Assuming a "moderate" number of predictors, it takes (very roughly) about ten times as long to train as to predict. So, yes, resampling from the same forest will be faster than retraining each time. The results will not be identical to to those obtained through retraining, but they may be suitable for your purposes. Unless forest are retained following prediction, though, there should not be a memory penalty.

just having the first N-M entries set to TRUE and the final M to FALSE is probably fine.

Yes, but a new feature like this should be sufficiently general to support a variety of use cases.

Just using the first N-M trees will also be faster because in a large forest we would not have to traverse all the trees and set them to zero.

I may be missing your point, but initializing an index vector seems like a two- or three-line operation at worst.

hadjipantelis commented 6 years ago

Cool, we are in agreement on that.
Sure thing! I am mostly thinking what would be the most straightforward interface to the user.
Agreed but I was mostly thinking of the overheard of accessing the trees. I assume they are stored sequentially in memory so we will have "unit-stride" if we just used the first N-M trees rather than random access. Granted, it is a minor point!

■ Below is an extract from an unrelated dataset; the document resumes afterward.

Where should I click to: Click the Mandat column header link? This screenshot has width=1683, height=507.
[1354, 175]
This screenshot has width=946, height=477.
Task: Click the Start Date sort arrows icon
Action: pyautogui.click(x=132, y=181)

suiji commented 6 years ago

assume they are stored sequentially in memory so we will have "unit-stride" if we just used the first N-M trees rather than random access

Trees are stored sequentially but their sizes are not uniform so, in particular, stride is not fixed. In any case, bagging already introduces a precedent for ignoring a given tree at a given row. The feature you propose generalizes this a bit, when prediction is not bagged, by ignoring a given tree at all rows.